A Shows traction on the VSD device without curve on the cable around the aorta. B Better alignment of the cable to the device following manual curving of the cable with less traction on the VSD device

One of the less well considered benefits of the retrograde approach is the avoidance of delivery sheath disruption of the tricuspid valve (TV). However, it is important when using the retrograde approach to consider deploying the TV disc only when the support mechanism of the TV has been cleared, usually best seen using live TOE.

Mechanisms leading to tricuspid regurgitation (TR) with PMVSD closure include chordae tendinea injury or improper placement or oversizing of the device [28]. The exact anatomical variations in the relationship of the TV to the VSD that can predict procedural failure due to new onset TR have been challenging to identify. Certainly, cases where the defect extends up to the base of the septal leaflet of the TV may be more susceptible to device related distortion of the septal leaflet. This is likely to be relevant for those devices with larger “RV” discs including the ADO II. The incidence of TR with the ADO II is estimated to be 0.4 to 8% [26], 29,30,31,32. As the device is not particularly rigid the degree of TR in older patients is mostly mild and improves with time [26, 31]. Pre-existing TV regurgitation, which may be considered another indication to close the VSD, is reported to improve with PMVSD device closure. The mechanism is likely to be related to the commonly associated LV-RA shunt [26, 31, 33, 34]. One of our patients had pre-existing moderate to severe tricuspid regurgitation that decreased to mild degree after device closure.

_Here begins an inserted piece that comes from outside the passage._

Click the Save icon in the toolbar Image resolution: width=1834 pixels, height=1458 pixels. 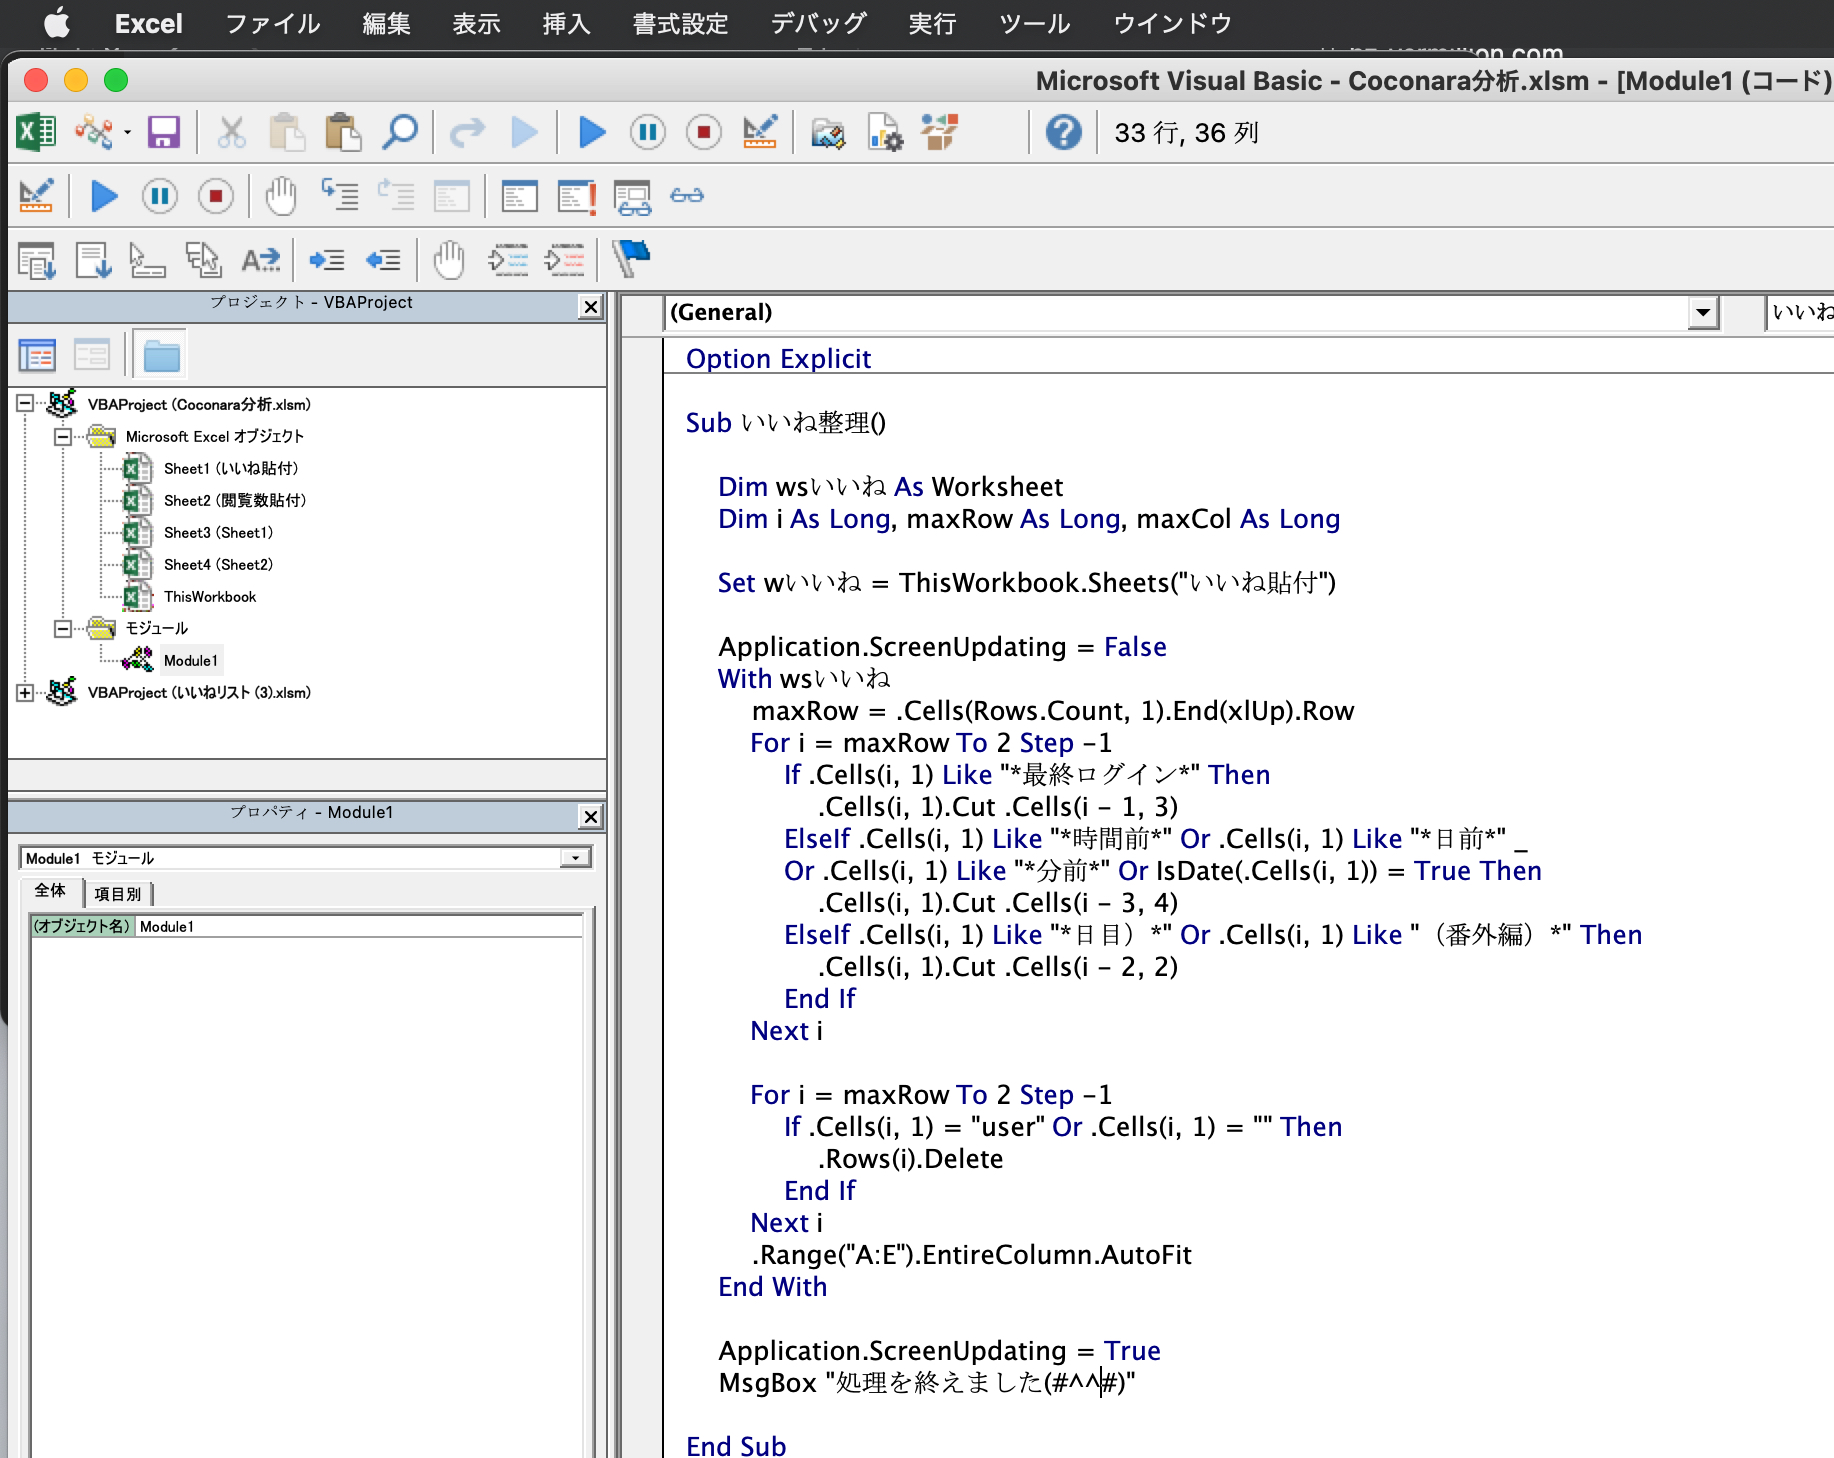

While we favour the retrograde approach and it has the aforementioned benefits, flexibility during the case is important. While using the antegrade approach, it’s important to cross the TV using a balloon tipped catheter thus reducing the risk of TV chordae injury. The relationship between any aneurysmal tissue and tricuspid valve leaflet is an important consideration as a TV with a redundant leaflet may appear to be part of an aneurysm i.e. pseudoaneurysm but this is not a distinct true aneurysm leading to the device disc clamping on the TV chordae [31, 35].

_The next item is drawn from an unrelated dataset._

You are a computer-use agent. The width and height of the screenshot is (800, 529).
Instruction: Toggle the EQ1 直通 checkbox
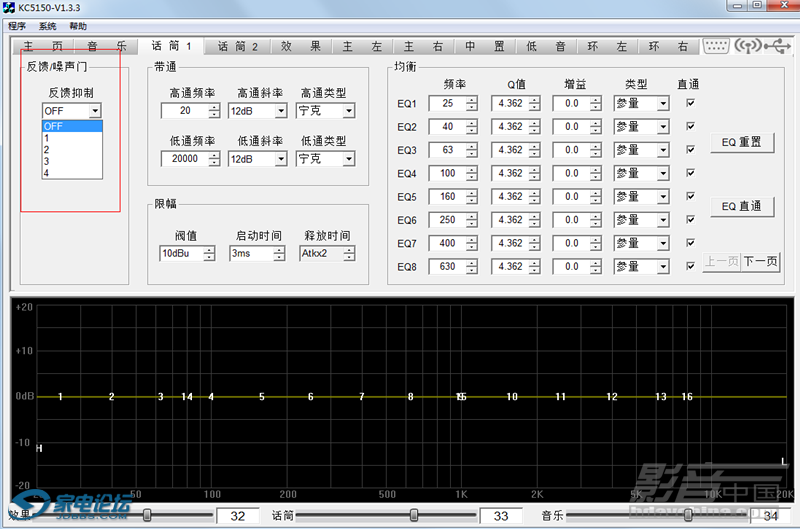[x=690, y=103]
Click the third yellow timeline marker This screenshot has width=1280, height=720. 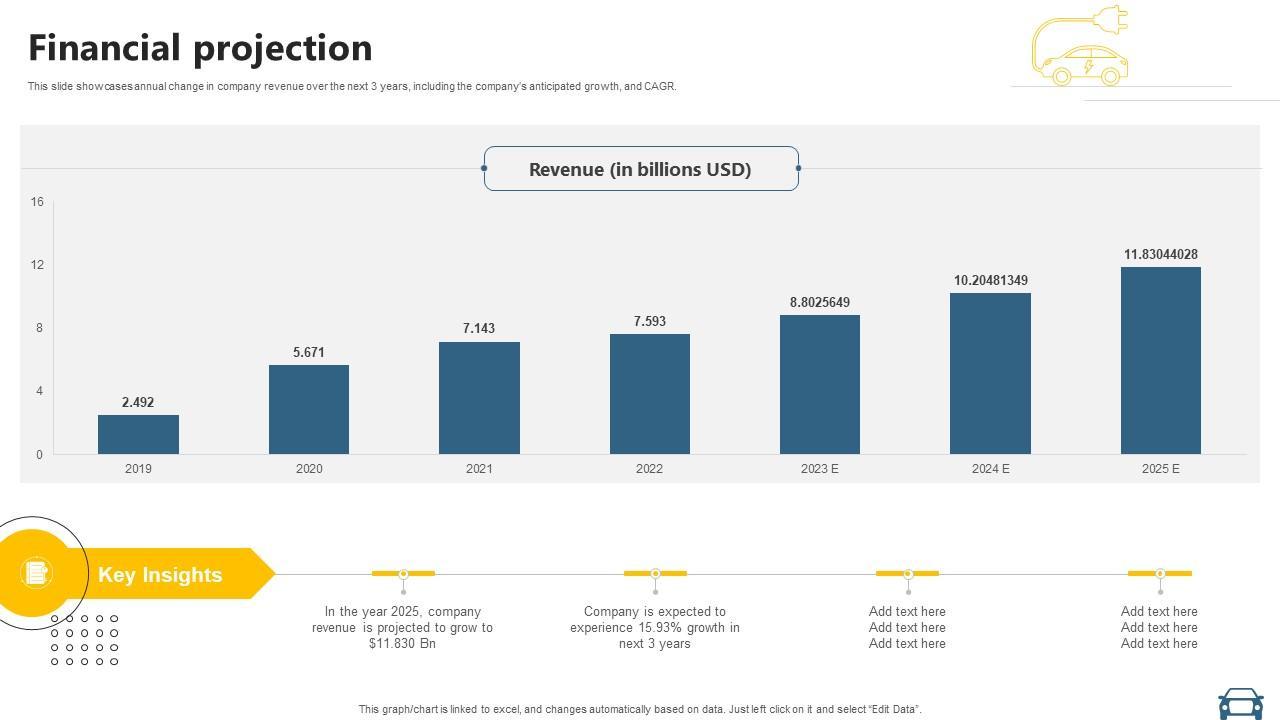907,573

Narin et al. reported transcatheter VSD closure in 12 patients less than 1 year of age via a transfemoral approach [36]. Eight were PMVSDs and 6 of these were performed via an antegrade approach. The smallest patient’s weight in their group was 4.8 kg. The choice of approach is largely dependent on the presence or absence of adequate aortic rim, presence of a VSD aneurysm and operator experience. In our centre, the initial attempt is generally via a retrograde approach, especially in the presence of a sufficient aortic rim and/or VSD aneurysm, with flexibility to revert to the transvenous approach if necessary.

While valvular regurgitation is a concern with transcatheter PMVSD closure, atrio-ventricular (AV) block has historically been the most feared complication [11]. In our series no patient in the follow-up period developed either transient or permanent AV block. A large meta-analysis has reported a rate of complete AV block of 1.1% with very few patients requiring permanent pacemaker insertion [11]. This was a heterogenous group of studies, and the age and weight of patients were not considered due to inconsistent reporting in the evaluated studies. Similar to this meta-analysis, we demonstrated excellent results when considering potential AV block complications.

Conclusion

This series demonstrates that device closure of PMVSD’s in children weighing ≤ 10 kg is feasible and safe with good procedural success rates. Understanding the importance of complimentary imaging along with flexibility with approach ensures success with limited complications. Ultimately longer-term follow-up data are required as concerns still exist in relation to the possible interaction of the device in particularly with the aortic valve.